▶ **Source information**:
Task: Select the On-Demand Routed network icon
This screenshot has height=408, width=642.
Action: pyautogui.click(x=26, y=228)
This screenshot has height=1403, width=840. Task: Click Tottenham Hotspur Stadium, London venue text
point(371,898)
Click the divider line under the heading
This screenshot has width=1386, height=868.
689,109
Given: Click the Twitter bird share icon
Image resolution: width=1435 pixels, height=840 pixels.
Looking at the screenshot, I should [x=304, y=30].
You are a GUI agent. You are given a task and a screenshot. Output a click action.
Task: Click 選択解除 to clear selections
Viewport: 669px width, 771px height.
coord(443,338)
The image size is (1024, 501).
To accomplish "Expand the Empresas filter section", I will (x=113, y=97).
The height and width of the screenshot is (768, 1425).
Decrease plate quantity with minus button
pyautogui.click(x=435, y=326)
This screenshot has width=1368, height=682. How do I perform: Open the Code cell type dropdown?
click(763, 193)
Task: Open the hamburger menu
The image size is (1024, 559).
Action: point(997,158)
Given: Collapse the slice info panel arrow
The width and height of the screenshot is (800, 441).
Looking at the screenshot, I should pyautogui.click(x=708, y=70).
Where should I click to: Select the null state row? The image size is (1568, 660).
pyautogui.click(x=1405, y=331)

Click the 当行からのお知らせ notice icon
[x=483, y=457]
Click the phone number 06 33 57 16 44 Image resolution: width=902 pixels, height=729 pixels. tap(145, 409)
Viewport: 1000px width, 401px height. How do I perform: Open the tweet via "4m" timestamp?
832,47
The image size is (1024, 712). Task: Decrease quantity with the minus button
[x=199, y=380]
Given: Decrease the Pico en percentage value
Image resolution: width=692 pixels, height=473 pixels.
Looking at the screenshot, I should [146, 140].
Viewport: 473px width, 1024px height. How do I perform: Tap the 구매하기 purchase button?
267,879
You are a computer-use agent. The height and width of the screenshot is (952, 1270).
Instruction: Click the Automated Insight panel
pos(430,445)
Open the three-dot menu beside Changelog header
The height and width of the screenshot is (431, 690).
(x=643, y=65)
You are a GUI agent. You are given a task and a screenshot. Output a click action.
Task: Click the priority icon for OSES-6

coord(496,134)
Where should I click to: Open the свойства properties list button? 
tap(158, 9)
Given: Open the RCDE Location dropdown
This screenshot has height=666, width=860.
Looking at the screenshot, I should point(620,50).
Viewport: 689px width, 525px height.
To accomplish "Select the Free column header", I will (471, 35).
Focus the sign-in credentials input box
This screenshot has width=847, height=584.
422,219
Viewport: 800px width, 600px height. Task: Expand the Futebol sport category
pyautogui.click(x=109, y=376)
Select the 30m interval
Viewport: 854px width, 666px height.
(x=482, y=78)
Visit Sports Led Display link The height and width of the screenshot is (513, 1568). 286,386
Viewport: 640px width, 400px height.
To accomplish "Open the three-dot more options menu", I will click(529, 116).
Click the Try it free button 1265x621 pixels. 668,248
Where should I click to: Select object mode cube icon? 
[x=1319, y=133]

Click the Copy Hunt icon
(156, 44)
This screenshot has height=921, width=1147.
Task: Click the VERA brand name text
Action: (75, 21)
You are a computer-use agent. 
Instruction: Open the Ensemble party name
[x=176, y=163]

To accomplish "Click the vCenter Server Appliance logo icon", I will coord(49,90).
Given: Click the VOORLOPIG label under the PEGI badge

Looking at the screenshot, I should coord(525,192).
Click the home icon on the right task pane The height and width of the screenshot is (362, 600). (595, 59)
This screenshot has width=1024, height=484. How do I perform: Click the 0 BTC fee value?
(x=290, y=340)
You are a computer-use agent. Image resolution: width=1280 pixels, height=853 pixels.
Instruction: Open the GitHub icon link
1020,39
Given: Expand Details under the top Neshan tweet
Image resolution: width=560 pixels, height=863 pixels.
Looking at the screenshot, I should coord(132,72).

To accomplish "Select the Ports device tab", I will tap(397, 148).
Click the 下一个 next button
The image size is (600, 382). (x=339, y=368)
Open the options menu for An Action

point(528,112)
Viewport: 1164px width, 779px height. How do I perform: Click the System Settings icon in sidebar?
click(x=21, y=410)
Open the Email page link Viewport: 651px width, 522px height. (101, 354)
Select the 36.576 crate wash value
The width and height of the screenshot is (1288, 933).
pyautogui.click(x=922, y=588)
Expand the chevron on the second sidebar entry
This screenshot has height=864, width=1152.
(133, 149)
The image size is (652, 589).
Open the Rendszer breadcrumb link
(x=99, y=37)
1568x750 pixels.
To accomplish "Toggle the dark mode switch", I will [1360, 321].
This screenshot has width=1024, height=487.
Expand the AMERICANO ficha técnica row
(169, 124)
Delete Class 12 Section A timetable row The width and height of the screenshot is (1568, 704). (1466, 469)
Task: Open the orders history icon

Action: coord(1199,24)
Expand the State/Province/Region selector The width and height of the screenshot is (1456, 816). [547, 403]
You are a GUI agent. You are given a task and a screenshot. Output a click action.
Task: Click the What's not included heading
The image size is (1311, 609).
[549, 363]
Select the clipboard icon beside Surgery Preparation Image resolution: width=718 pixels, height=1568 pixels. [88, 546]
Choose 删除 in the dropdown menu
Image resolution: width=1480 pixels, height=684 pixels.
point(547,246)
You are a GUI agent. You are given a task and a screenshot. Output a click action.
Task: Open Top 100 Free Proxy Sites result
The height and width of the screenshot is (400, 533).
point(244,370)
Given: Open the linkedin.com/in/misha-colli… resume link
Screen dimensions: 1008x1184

▶ **What you are asked to do**: Looking at the material above, count the lines containing the string "computer" and reply with the count alone.

▶ **Task output**: 3